(Flickr)

Storia di ‘Suicide Machine’

Una favola dal triste epilogo o una liberazione? La web-vicenda della suicide machine assomiglia tanto alla fine indegna di un eroe, il cui incalcolabile sprezzo del pericolo viene pagato con la pena capitale a conclusione di una lotta impari contro il potente-prepotente.

COME FUNZIONAVA
Ideatori sono stati un gruppo di olandesi. Questi hanno creato il portale www.websuicide.org.

Per molti la suicide machine era stato l’ultimo regalo lasciato in dote dal web nel 2009. L’anno nuovo si apriva con l’insperata possibilità per gli internauti di cancellare ciascun proprio profilo presente su Facebook, MySpace, LinkdedIn e Twitter.
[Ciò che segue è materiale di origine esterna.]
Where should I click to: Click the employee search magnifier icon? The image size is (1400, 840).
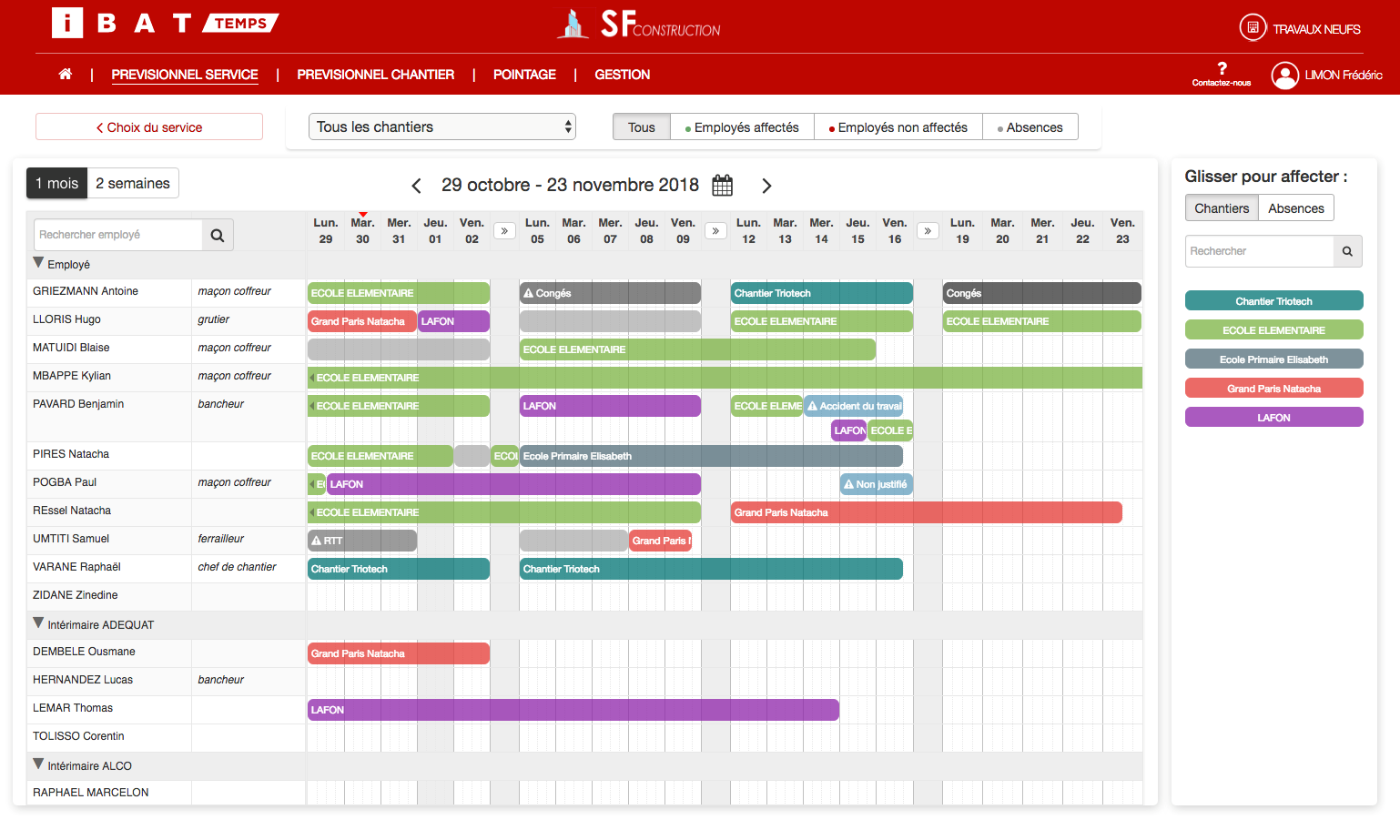coord(218,235)
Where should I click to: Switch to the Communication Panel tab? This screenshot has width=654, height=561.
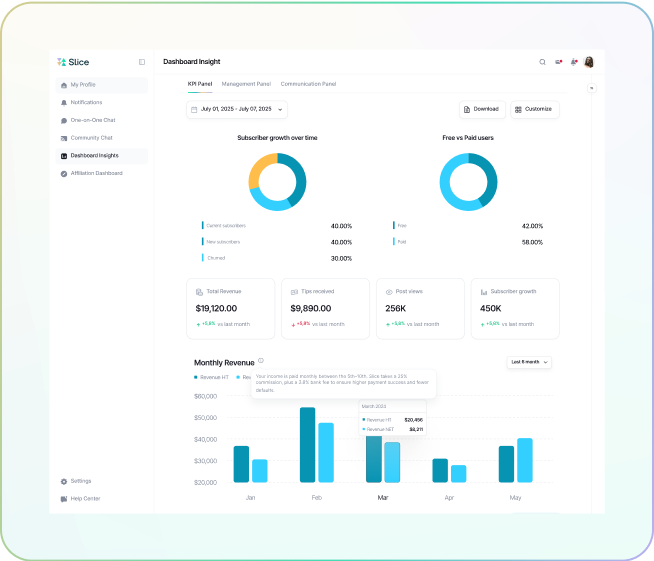[308, 84]
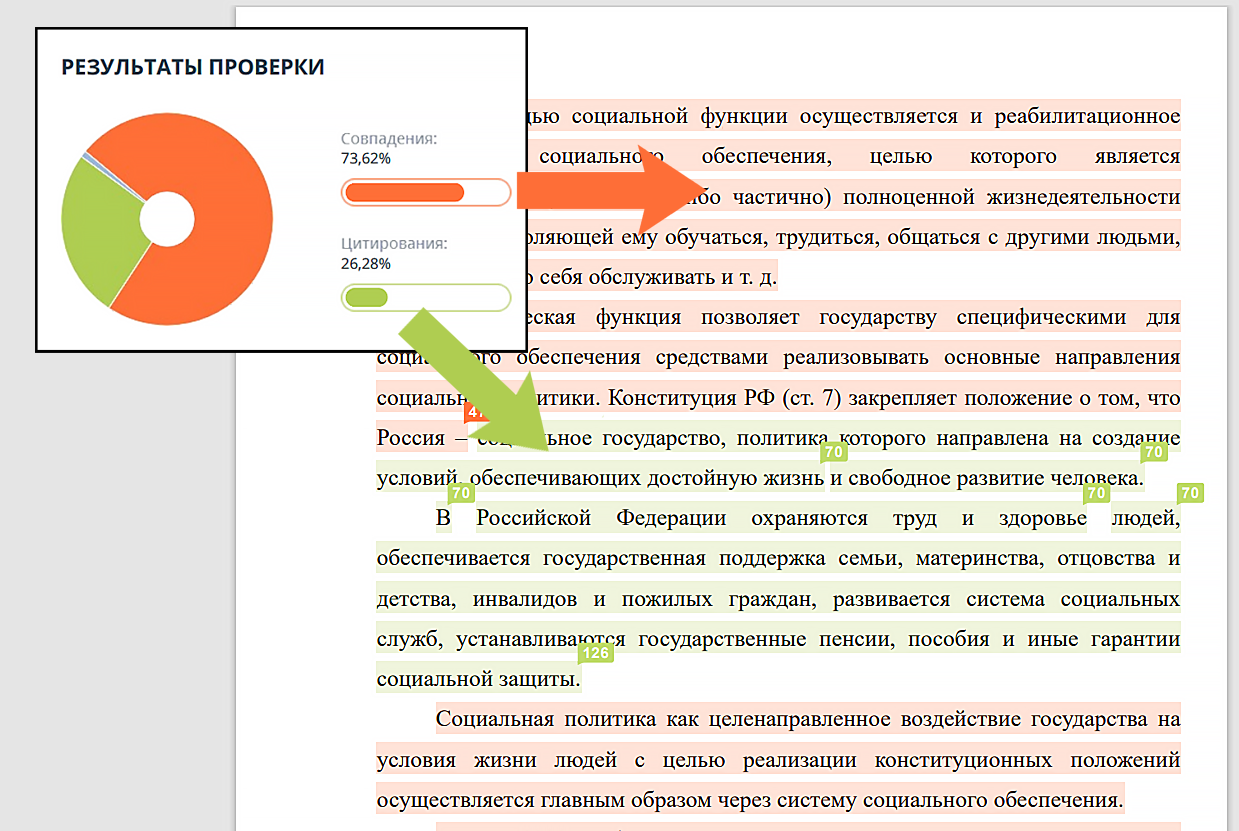This screenshot has height=831, width=1239.
Task: Click the 73,62% matches value
Action: (366, 159)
Collegandosi al portale ogni traccia, foto, tag o gruppo riconducibile alla persona sarebbe sparita per sempre dalla faccia del web 2.0. Un suicidio virtuale a tutti gli effetti. Il tutto condensato in circa 24 ore di processo, al termine del quale non rimaneva traccia della nostra esistenza su internet.

UNA CATASTROFE VIRTUALE
Tabula rasa. Ritorno all’anno zero, al paleolitico del web immacolato, purificato da qualsiasi contaminazione del germe da community. Ben oltre le previsioni catastrofiche del millennium bug, quasi una trasposizione virtuale dell’apocalisse profetizzata dai Maya.
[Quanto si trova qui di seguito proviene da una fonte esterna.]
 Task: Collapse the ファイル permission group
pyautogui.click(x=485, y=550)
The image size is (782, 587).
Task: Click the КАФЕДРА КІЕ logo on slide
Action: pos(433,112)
Immaginate la suggestione dello “scenario”: i territori sconfinati delle web community deserte, private per sempre dell’incontrollato formicolìo di profili, ridotte a spettrali mura virtuali.
Il Paradiso per chi rimpiange d’aver disseminato se stesso nei tanti “porti” del web, e chiede di poter avere una seconda chance di vita virtuale. Un inferno per chi, strenuo attivista pro-social, inorridisce al solo pensiero di non trovare con cadenza giornaliera status da commentare, foto da taggare o gruppi cui aderire.

L’INTERVENTO DI FACEBOOK
Rivoluzionario, ribelle, politically (s)correct: è storia il fatto che chiunque si opponga al potere finisca i suoi giorni alla gogna. Impossibilitata dal rimanere inerme l’amministrazione del colosso Facebook ha compiuto la sua mossa letale. Dopo due settimane di vita e circa 500 profili cancellati è stato bloccato l’accesso al dominio www.websuicide.org, con tanto di azioni legali avviate contro i promotori olandesi del web-suicidio.